In the above example, we're using a Worker Service that doesn't run a web host. However, the WebApplicationFactory still expects one, so we create an empty web application. The ConfigureTestEndpoint method configures our endpoint to run in a test mode (turn off auditing, retries, etc.)

Finally, in our test class, we add our fixture:

public class HostApplicationFactoryTests 
    : IClassFixture<HostApplicationFactoryTests.TestFactory>
{
    private readonly TestFactory _factory;

    public HostApplicationFactoryTests(TestFactory factory) => _factory = factory;

Now in our test, we execute our "Send" and wait for a message to be handled that we expect:

[Fact]
public async Task Can_send_and_wait()
{
    var firstMessage = new FirstMessage {Message = "Hello World"};

    var session = _factory.Services.GetService<IMessageSession>();

    var result = await _factory
        .EndpointFixture
        .ExecuteAndWaitForHandled<FinalMessage>(() => session.SendLocal(firstMessage));

    result.IncomingMessageContexts.Count.ShouldBe(3);
    result.OutgoingMessageContexts.Count.ShouldBe(3);

    result.ReceivedMessages.ShouldNotBeEmpty();

    var message = result.ReceivedMessages.OfType<FinalMessage>().Single();

    message.Message.ShouldBe(firstMessage.Message);
}

This simple workflow is 3 different message handlers in a row, and kick things off with an initial message.
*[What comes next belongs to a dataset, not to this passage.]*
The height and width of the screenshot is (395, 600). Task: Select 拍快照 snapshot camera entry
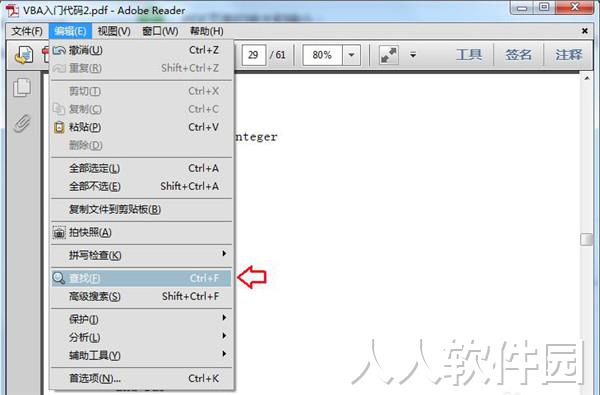pos(142,232)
However, we can get more complicated and create a fixture that includes multiple different test hosts:

public class SystemFixture : IDisposable
{
    public WebAppFactory WebAppHost { get; }

    public WebApplicationFactory<Program> WorkerHost { get; }

    public ChildWorkerServiceFactory ChildWorkerHost { get; }

    public EndpointFixture EndpointFixture { get; }

Our integration test can now send an API call via the web host, and it kick off the messages to execute the entire saga until it's complete:

[Fact]
public async Task Should_execute_orchestration_saga()
{
    var client = _fixture.WebAppHost.CreateClient();

    var message = Guid.NewGuid().ToString();

    var response =
        await _fixture.EndpointFixture.ExecuteAndWaitForHandled<SaySomethingResponse>(() =>
            client.GetAsync($"saysomething?message={message}"), 
            TimeSpan.FromSeconds(30));

    var saySomethingResponses = response.ReceivedMessages.OfType<SaySomethingResponse>().ToList();
    saySomethingResponses.Count.ShouldBe(1);
    saySomethingResponses[0].Message.ShouldContain(message);
}

This snippet executes the entire workflow:

Orchestration workflow

It kicks off the test with the initial POST, then waits until the final REPLY to complete the test. Each application runs in a test host, listening to messages, sending messages, making API calls etc. I just need to know what "Done" should be, so I wait for the SaySomethingResponse message to be handled.

The EndpointFixture class also lets me listen for messages sent, in case "done" is some message that gets sent but not handled by these systems.

I find these kinds of integration tests especially useful for process manager/saga scenarios, where I'm pushing over the first domino, and I want to test that the last domino falls successfully. I still expect to have tests all along the way, but I want to have something that tests the entire scenario end-to-end in an environment that runs the entire stack.